• Page excerpt
Whatcha gonna do when the well runs dry?  I'm gonna sit right down and cry!


----------



## roxcyn

What?!  I cannot believe some of you said not to use it.  I am an ESOL tutor and when my student was practicing going to construction, I had her practice gonna.  Every native speaker whether they like it or not, uses gonna at some point or another.  It is because the words run together just like in Spanish.  Anyhow, an example would be  athonde bas bos? (¿a dónde vas vos?)  the words run together but that doesn't mean we spell it like that.  In fact, I know many people who use "gonna" but when they write something down, they will write going to.  So you can say it either way, going to OR gonna, especially in every day speech.


----------



## Mafe Dongo

roxcyn said:


> What?! I cannot believe some of you said not to use it. I am an ESOL tutor and when my student was practicing going to construction, I had her practice gonna. Every native speaker whether they like it or not, uses gonna at some point or another. It is because the words run together just like in Spanish. Anyhow, an example would be athonde bas bos? (¿a dónde vas vos?) the words run together but that doesn't mean we spell it like that. In fact, I know many people who use "gonna" but when they write something down, they will write going to. So you can say it either way, going to OR gonna, especially in every day speech.


 
1. In conversational English (informal spoken language/colloquial) we use contractions a lot. It is very common; However, the use of them will not make you sound like "a native speaker" if you are not. I am not a native speaker. In school, ESL Teacher will teach contractions, so you know what they are, but they will never tell you to use them..because you'll sound more native. I think with the time you get used to listen to them and you start using them ONLY in a conversational way, not in writing.

2.In Spanish we will NEVER EVER not do something like what you explained before!


----------



## mhp

Mafe Dongo said:


> In Spanish we will EVER NEVER not never ever do something like what you explained before!


  I agree with you except for this last observation 

  Spoken Spanish is full of contractions; for this reason, a lot of people mistakenly write “va haber una fiesta mañana” instead of “va a haber una fiesta mañana” they simply do not say that middle /a/. It is natural to run things together when speaking or otherwise you sound like a robot. I agree that the way a sentence is pronounced should not be used when writing, unless you want to convey certain effects.


----------



## Mafe Dongo

Thank you for the correction!!!
What I meant was the example she gave. ROXYN: "Anyhow, an example would be athonde bas bos? (¿a dónde vas vos?" 
In spoken Spanish we DO use not only contraction, but its true we speak fast and not all the time pronounce every single word... When we write, its NOT correct to write run-on sentences or anything like that.


----------

• Goal
Answer these questions about the forum thread on "gonna."
1. What does roxcyn say her job is?
2. According to mhp, what Spanish sentence do many people mistakenly write, and what should they write instead?
3. According to Mafe Dongo, what do ESL teachers in school do with contractions?

• Dataset excerpt
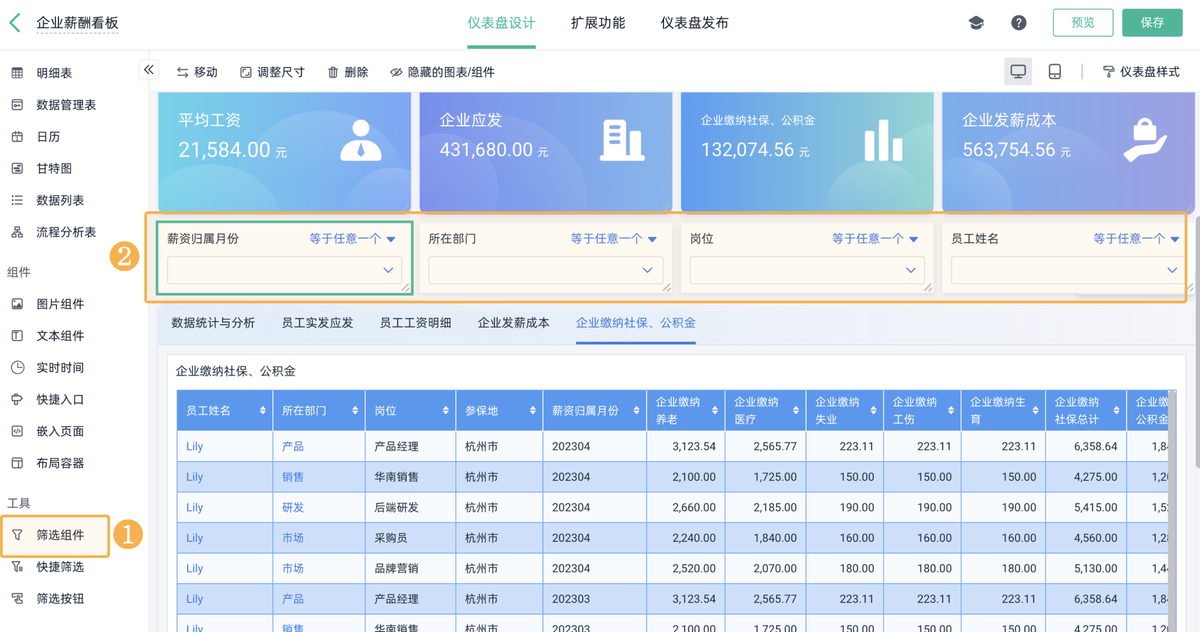Choose the 筛选组件 filter tool
The image size is (1200, 632).
(59, 535)
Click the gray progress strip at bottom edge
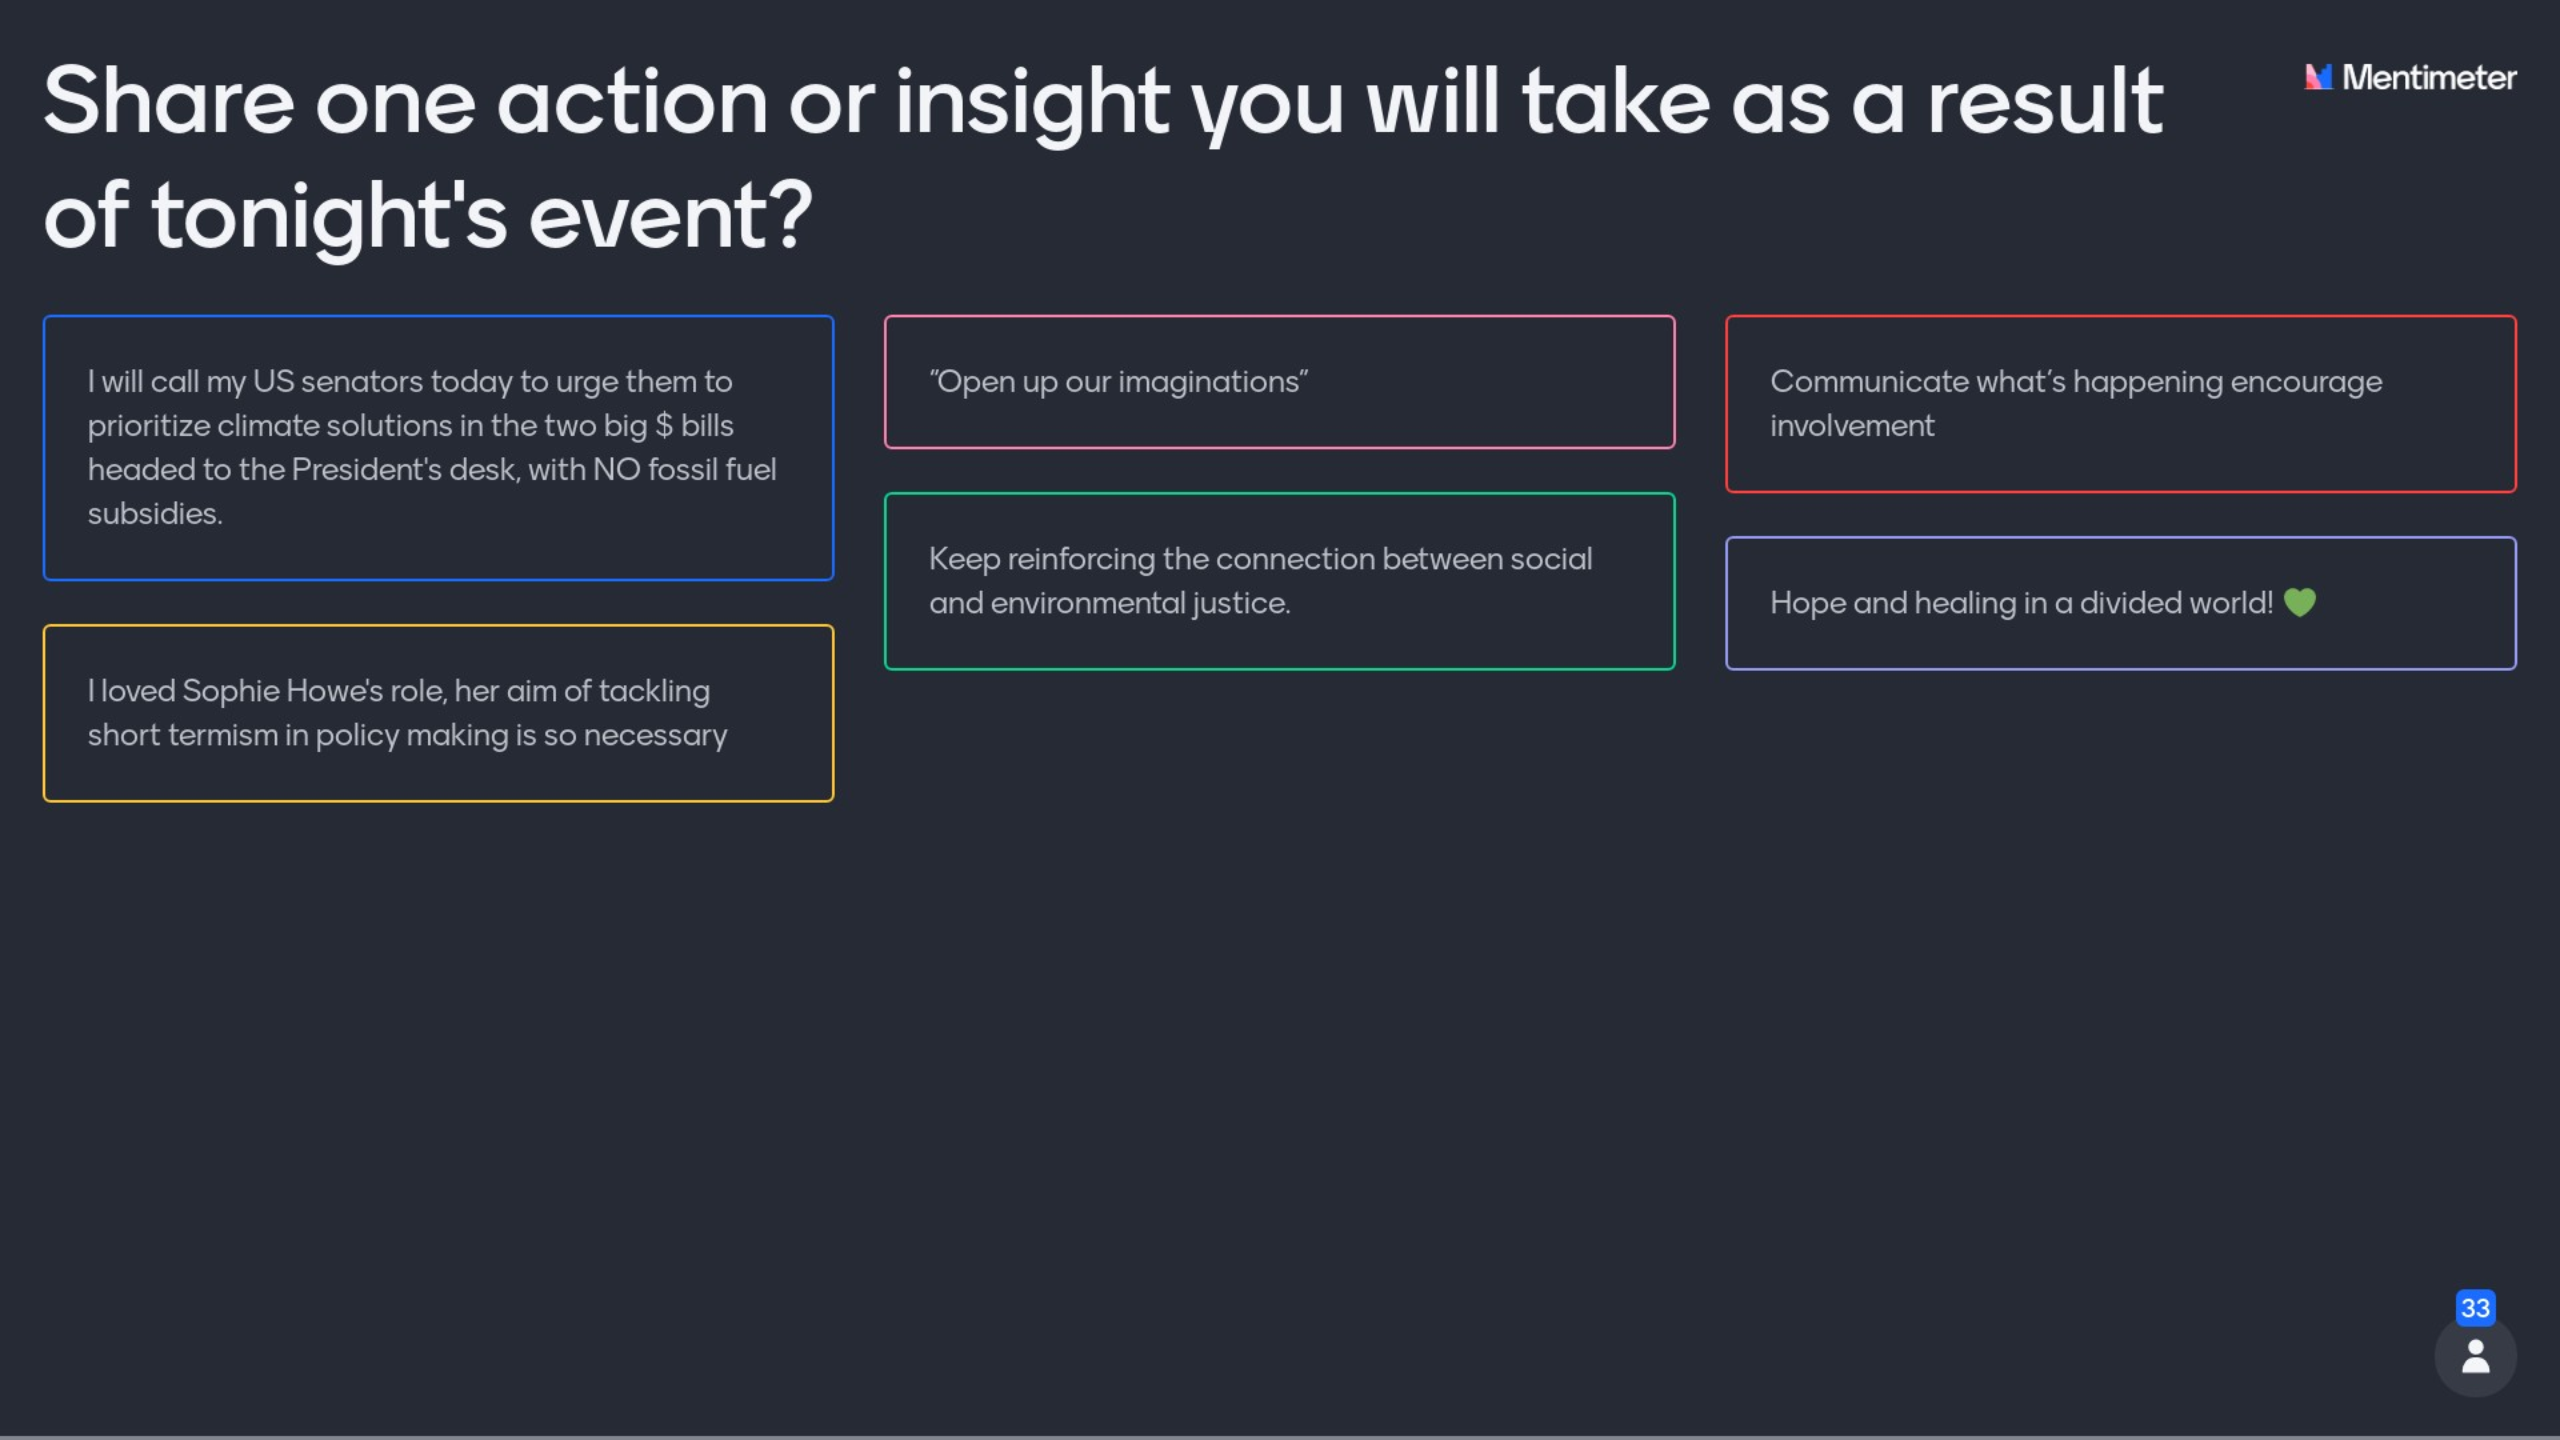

• Reply
1. She is an ESOL tutor.
2. They write "va haber una fiesta mañana" instead of "va a haber una fiesta mañana."
3. They teach contractions so students know what they are, but they never tell students to use them.